Tasks to complete »
[a] In the Marineterrein Amsterdam Living Lab update, who officially put the new slewing crane into operation, and on what date?
[b] For each statement, indicate whether it agrees with the Marineterrein Amsterdam Living Lab update (yes or no), and quote the words from the update that decide it.
(i) AMS Institute is currently involved in five projects within the living lab.
(ii) The new slewing crane lets the Roboat team run tests with a small-scale model of Roboat.
(iii) NEMO Science Museum is among those working together on the living lab.

Text passage »
===============

Although dealing with traveling restrictions, social distancing, and the accompanying delays - it was still possible to run the experiments - all within guidelines - and some of the projects developed at a rapid speed. Despite all these restrictions, Marineterrein Amsterdam Living Lab (MALL) was in full swing.
By Yemoï Hoeben – Communications Intern at AMS Institute
Marineterrein Amsterdam Living Lab uses the terrain as an experimental environment for its own development. Together with Marineterrein Amsterdam, Amsterdam Smart City and NEMO Science Museum– we work together to encourage collaboration between companies, scientists, students and governmental agencies, leading to (scalable) experiments that are tested on the grounds, and ultimately applied in urban environments.
Currently, AMS Institute is involved in five projects within the living lab: Roboat, Space For Food, Respyre, Responsible Sensing Lab, and Husky. For more information, download this flyer.
“Living Labs are an attractive way to test, create and develop metropolitan solutions that will be adopted more smoothly and swiftly by all stakeholders involved.”
Angelina Kroft | Project Coordinator Living Lab | Marineterrein Amsterdam
The past six months the Roboat team made great progress. First of all, they reached a new milestone on April 30, when Deputy Mayor Everhardt officially put the new slewing crane at Marineterrein Amsterdam into operation. This marks a new phase, in which the team is able to perform tests with the full-scale prototype of Roboat at the inner harbors of the Marineterrein Amsterdam.
Secondly, with the arrival of the new garbage module, the team is taking serious steps in the development of possible use cases. Roboat aims to become an autonomous and modular vehicle which will be used to tackle metropolitan challenges like garbage waist and transport. We held an interview with the design engineer of Roboat, Pietro Leoni and talked about the specific design choices that are made during the development of the full-scale prototype.
The developments over the past few months did not go unnoticed. Associated Press visited the Roboat team at the Marineterrein and made an item about the new testing fase. This got picked up globally.
“The past six months at Roboat were positively marked by the first successful tests with autonomous sailing at the Marineterrein. We experienced the amazing feeling of sailing on a self- steering boat.”

===============

Data »
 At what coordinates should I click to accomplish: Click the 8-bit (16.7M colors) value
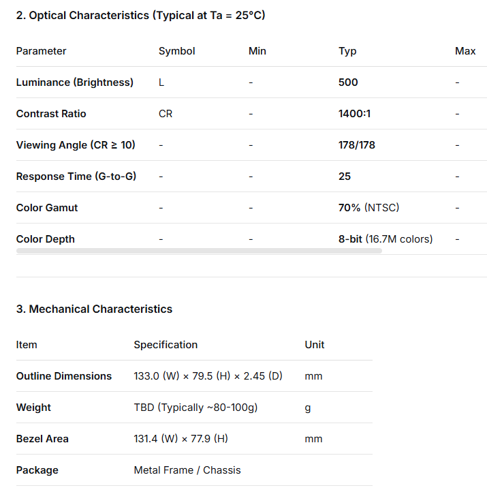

===============

Problem solutions »
[a] Deputy Mayor Everhardt, on April 30.

[b]
(i) Yes: "Currently, AMS Institute is involved in five projects within the living lab"
(ii) No: "the team is able to perform tests with the full-scale prototype of Roboat"
(iii) Yes: "Together with Marineterrein Amsterdam, Amsterdam Smart City and NEMO Science Museum– we work together"